Says Sir Ron, "On November 10th, I chaired the meeting when Roger Douglas was outgoing chairman and Sir Selwyn was incoming. He wasn't able to take responsibility for all that happened. The task fell to me."
Sir Selwyn, who was prevented from becoming chief executive because of his executive chairmanship of ECNZ - "which contracted me to the Government until March 1999"- remembers returning to a worldwide conglomerate with excessive debt from 26 banks.
"Reassembling the BIL balance sheet has been a tortuous process. It's taken longer than I would've hoped, but finally we appear to have achieved a sound balance sheet with very little debt."
Despite his humour, charm and ability to tell a story, he and the much quieter Sir Ron are very similar.

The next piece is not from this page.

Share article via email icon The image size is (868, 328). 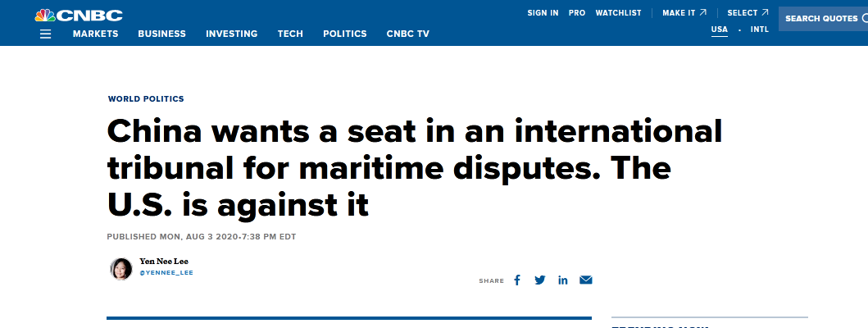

Both enjoy poring over company balance sheets, love music and cricket and have a standing annual date for a New Zealand test match at Eden Park. They respect each other's talents.
"I had 40 years in BIL and he was one of a number of people who were special," says Sir Ron. "He's been a tremendous colleague. To have mutual admiration over these 30 years - not many people can claim that.
It has not been plain sailing personally either. In January 1999, 29 days after being awarded his knighthood in the New Year honours, Sir Selwyn was whipped into Mercy hospital for a heart bypass operation.
Many say that his long career, keeping him in Auckland, Australia and Singapore when he openly misses Hawkes Bay, is a result of a traumatic private life.
The death of his wife in 1986 was followed in 1995 by that of one of his sons. He has pushed aside his grief with balance sheets and his violin, which he still plays late at night.
Friends and colleagues who knew him when he was happily married and back in the Bay, mull over the same wistful question: "Why is he still out there, knocking himself out on two of the biggest, and most difficult, chairmanships in New Zealand at 64 years of age?"
Certainly his heart still lies in Hawkes Bay. The address on his CV is in Hastings. Although he has a long-term partner, Glennis Webber, his marital status is listed as "widower."
His company, Esam, Cushing and Co, Stockbrokers and Financial Advisers, is in the Hastings phone book and, with his 33-year-old investment banker son David, he owns 38 per cent of Hawkes Bay stock and station agency Williams and Kettle.
Says Sir Selwyn with satisfaction, the company - undoubtedly run on his tried and trusted formula - is highly profitable.
Not so for Air New Zealand, which under Sir Selwyn's chairmanship has fallen in value ("A" shares from $2.02 to $1.09, "B" shares from $2.52 to $1.51, though a major rights issue was made at $1.50 last year) during his three years at the helm.
Some BIL shareholders are critical too.
"Why, when he took over as chairman of BIL three years ago, did he immediately organise 15 million options for himself?" says one. "We all know how those Brierley guys took money out of the company. But [that move] just cost so much in shareholder value."
Not that the options have done Sir Selwyn much good. The NBR Rich List 2000, says he is worth $38 million - only $3 million more than in 1997, despite his huge efforts.
Today, convinced that his strategy for both companies was the best way to go and focused firmly on Air New Zealand, he is looking to the future. Right now I bet he's sitting up there in BIL's elegant 26th-floor office on Queen St, listening to the various permutations of the Qantas offer, eyes gleaming like a kid.